Soundtrack album by Vince Guaraldi
- Released: July 5, 2024
- Recorded: September 11–12, 1969
- Studios: Western Recorders, Hollywood, California
- Genres: Jazz; Soundtrack;
- Length: 26:44
- Label: Lee Mendelson Film Productions
- Producers: Jason Mendelson; Sean Mendelson;

Vince Guaraldi chronology
| A Charlie Brown Thanksgiving: Original Soundtrack Recording (2023) | It Was a Short Summer, Charlie Brown: Original Soundtrack Recording (2024) | You're Not Elected, Charlie Brown: Original Soundtrack Recording (2024) |

= It Was a Short Summer, Charlie Brown (soundtrack) =

2024 soundtrack album by Vince Guaraldi

It Was a Short Summer, Charlie Brown: Original Soundtrack Recording is a soundtrack album by American jazz pianist Vince Guaraldi released on July 5, 2024 in the U.S. by Lee Mendelson Film Productions.

It is the soundtrack album to the summer camp-themed Peanuts television special of the same name first broadcast on the CBS network on September 27, 1969.

==Background==
During the COVID-19 pandemic lockdown period, particularly in the years following Lee Mendelson's death, the Mendelsons located a number of previously unreleased analog session tapes recorded by Vince Guaraldi. Among these were tapes for It Was a Short Summer, Charlie Brown, including music cues by Guaraldi, orchestrations by John Scott Trotter, and alternate takes.

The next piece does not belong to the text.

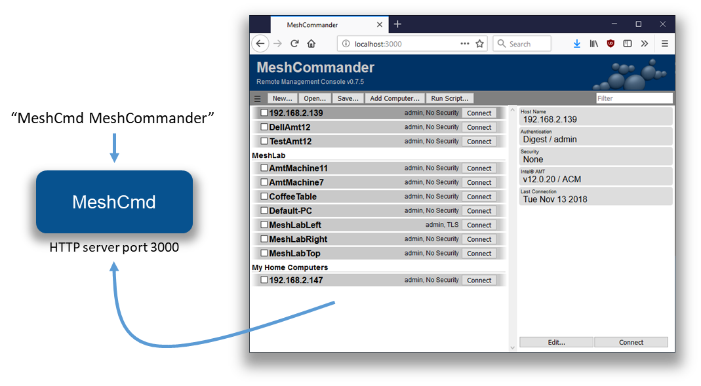Viewport: 701px width, 386px height.
Task: Check the DellAmt12 computer checkbox
Action: point(264,127)
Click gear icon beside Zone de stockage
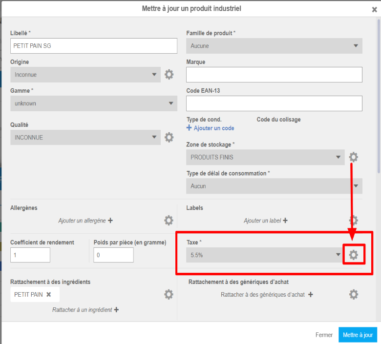381x344 pixels. pos(354,157)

Upon discovery, the session tapes were well preserved and included complete takes with detailed labeling. These materials, originally recorded in monaural (the final Peanuts television soundtrack to be recorded in this format), had long been presumed lost. The ¼-inch master tapes were digitized by Deluxe Entertainment Services, transferred at 192 kHz/24-bit resolution to preserve the integrity of the original recordings.

==Recording==
The soundtrack for It Was a Short Summer, Charlie Brown was recorded over two days (September 11–12, 1969). The sessions occurred with Guaraldi's work on the Peanuts feature film A Boy Named Charlie Brown and his final studio album Alma-Ville. Many of the same musicians contributed to all three projects, lending a stylistic consistency across Guaraldi's late-1960s output.

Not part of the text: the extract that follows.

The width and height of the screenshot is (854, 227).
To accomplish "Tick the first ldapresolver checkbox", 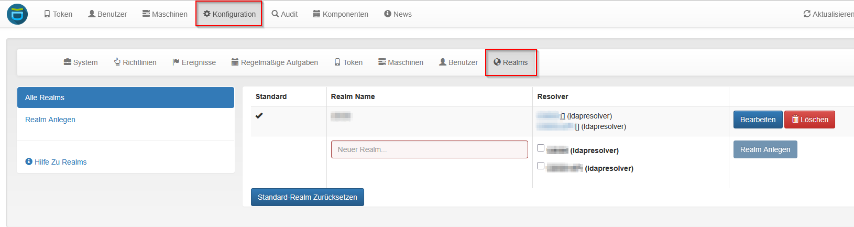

The Short Summer recordings were completed under a tight schedule, as the special was set to premiere that same month. Guaraldi's ensemble for the special consisted of ten musicians, an expansion from the smaller combos used in earlier Peanuts scores. This decet featured trumpeters Conte Candoli and Pete Candoli, trombonist Frank Rosolino, saxophonist Pete Christlieb, woodwind player William Hood, guitarist Herb Ellis, bassist Monty Budwig, drummer Jack Sperling, and percussionist Victor Feldman.

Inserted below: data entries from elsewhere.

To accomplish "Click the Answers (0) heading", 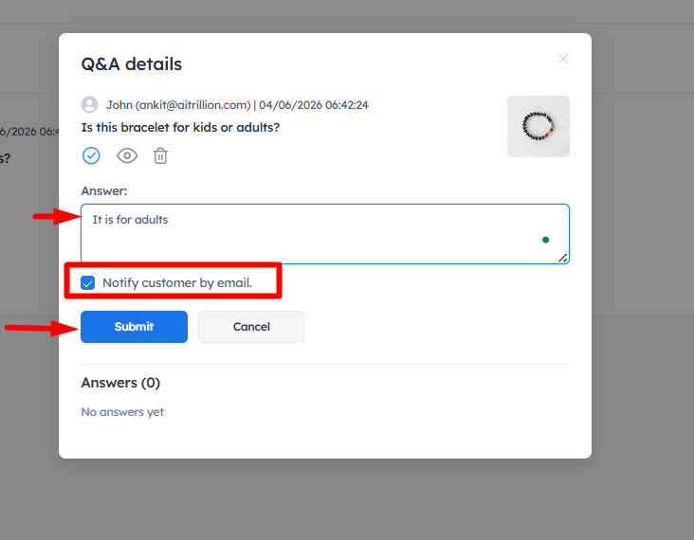I will 120,383.
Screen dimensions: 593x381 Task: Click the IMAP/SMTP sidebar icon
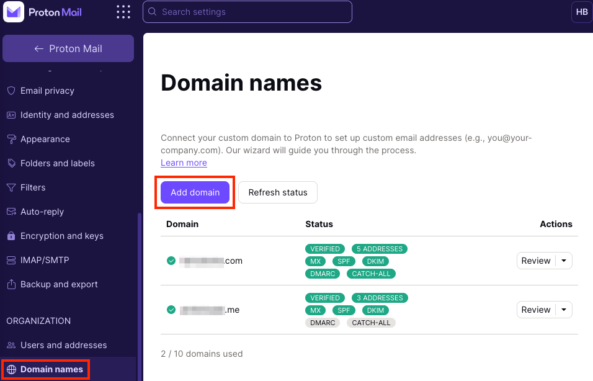[x=11, y=260]
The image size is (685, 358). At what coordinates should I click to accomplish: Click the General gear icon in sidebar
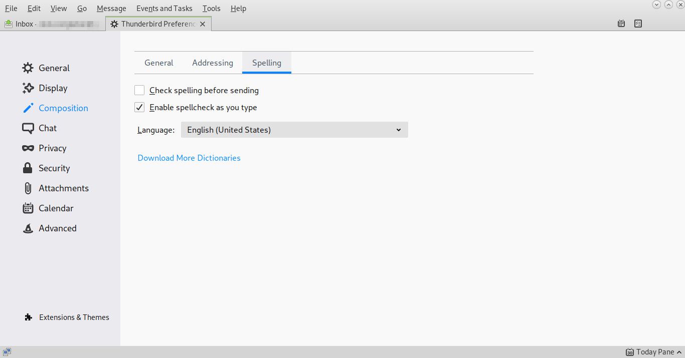(x=28, y=68)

Conductor and arranger John Scott Trotter returned to oversee orchestration. His contributions provided cohesion across cues, particularly in elaborate arrangements needing brass and woodwind.

==Musical structure==
The score combined established musical themes from earlier Peanuts specials with new compositions tailored to the story's summer camp setting. Familiar motifs such as "Linus and Lucy" were re-arranged to accommodate a larger ensemble, with notable dialogue between piano and guitar. Other recurring cues, including "Oh, Good Grief!," were expanded with additional brass instrumentation, contributing to a more layered harmonic palette.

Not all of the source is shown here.